Villa and Vieira are used to fancier training grounds, but they understand that playing for this team is a big opportunity. Football is America’s fastest-growing sport and MLS is the most obvious driving factor. The standard may still be uneven, but with average crowds of over 21,000, it’s now the world’s seventh-best-supported football league. The average attendance at MLS matches is now larger than those at top division matches in France or Argentina, and only slightly smaller than those in Serie A. In Seattle, the Sounders are pulling crowds of over 40,000. The Portland Timbers crowd has earned a reputation as the American Dortmund.

But the growth in MLS attendances has been made possible by larger cultural and especially technological changes.

It used to be that immigrants to the US would Anglicise their names, abandon their mother tongues, and start getting interested in baseball. America is no longer so welcoming towards immigrants, but neither is it so casually repressive. New arrivals are no longer expected automatically to drop all their former cultural affiliations and the idea of American-ness is less monolithic.

The US media's old antipathy to soccer was one of those cultural rituals that reinforces the values of the in-group by defining and ridiculing the out-group. The retired New York Times columnist George Vecsey has described how young sportswriters were often told to have a go at covering the sport, and usually returned with reports that could be summed up as 'here is the thing we do not understand and therefore mock'. Writing a couple of those pieces would generally confirm you as a lifelong soccer-sceptic.

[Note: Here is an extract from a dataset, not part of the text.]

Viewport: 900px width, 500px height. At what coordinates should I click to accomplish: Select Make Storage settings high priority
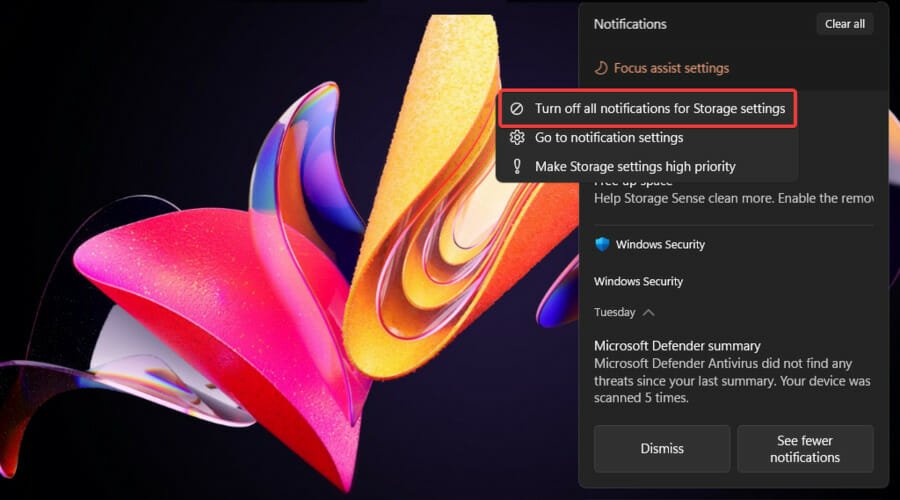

Soccer was only able to overcome this carefully maintained cultural immunity when the growth of the internet in the late 90s enabled it to bypass the gatekeepers in the media. No longer were you forced to get by on whatever the US media offered – you could follow it direct from Europe.

Technological factor

Another technological factor was perhaps even more significant.

Roger Bennett

, one half of the hugely successful podcast and NBCSN TV show

Men in Blazers

, is convinced that video games have driven the growth of the sport.

Soccer makes for a great video game. There are Fifa 16 addicts everywhere, from superstars like Pirlo, Lionel Messi, Zlatan Ibrahimovic, down to all the millions of kids who, to the dismay of their parents and coaches, prefer the video game version of football to the real thing.

It’s by playing football video games that millions of Americans have got to know the game, the players, and the sport’s culture. Noticing at last that American soccer fans represented a huge under-served market, the US media has responded. Thanks to NBC’s $1 billion, six-year deal with the Premier League, Americans now get to see more Premier League soccer on TV than anyone else: every match is available live.

For executives in other European leagues, the implications of America's interest in the Premier League are worrying. The President of La Liga, Javier Tebas, last week spoke of the need to prevent the Premier League becoming "the NBA of football". The same phrase had been used last year by St Etienne co-president Bernard Calazzo, who predicted that the Premier League "will be greater than the Champions League".

Calazzo was on to something: Champions League midweek kick-off times ranging from 11:45am on the west coast to 2:45pm in the east, are not so convenient for Americans who work regular hours..

Not that this concern affected the daytime drinkers in Smithfield Hall. Some things are more important than work.